Note that on Sun, 102ms/15 < 10ms on average. On IBM, 299/15 > 10ms on average.

In other words, by avoiding the more expensive way of reading in 
java.util.Properties, we can save between 4% and 14% for activating plugins.
I did not see any messages fail, trying out all Java scenarios I could come up 
with.
Comment 10 Pascal Rapicault CLA 2006-03-29 10:30:33 EST
In the development cycle, we are now in the same position than we were when this bug was first opened. Marking as 3.3 so we don't forget to look at it another time. Note though that we now need to support icu and the interaction with that are unclear.
Comment 11 DJ Houghton CLA 2007-03-27 16:47:27 EDT
Another release has arrived and we are in the same state yet again. sigh.

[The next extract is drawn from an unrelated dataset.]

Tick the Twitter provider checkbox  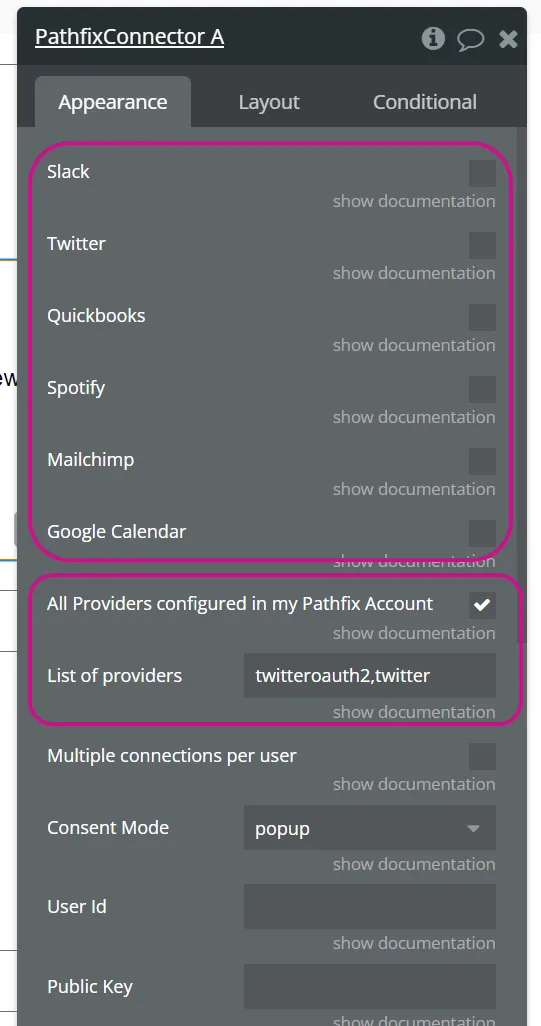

Comment 12 Thomas Watson CLA 2007-04-02 10:32:45 EDT
Any changes in this area I view as high risk.  We have no suitable replacement to Properties.load at this time.  Writing our own implementation at this time in the development cycle is way to risky.  If I had a 3.4 M1 target I would use that because this type of bug needs to be done early to flush out all the issues.
Comment 13 Eclipse Genie CLA 2018-11-16 04:29:38 EST
This bug hasn't had any activity in quite some time. Maybe the problem got resolved, was a duplicate of something else, or became less pressing for some reason - or maybe it's still relevant but just hasn't been looked at yet.

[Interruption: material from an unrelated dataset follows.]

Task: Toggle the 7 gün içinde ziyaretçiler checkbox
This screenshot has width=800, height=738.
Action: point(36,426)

If you have further information on the current state of the bug, please add it. The information can be, for example, that the problem still occurs, that you still want the feature, that more information is needed, or that the bug is (for whatever reason) no longer relevant.

--
The automated Eclipse Genie.
Comment 14 Thomas Watson CLA 2018-11-16 09:17:58 EST
This isn't going to happen at this point.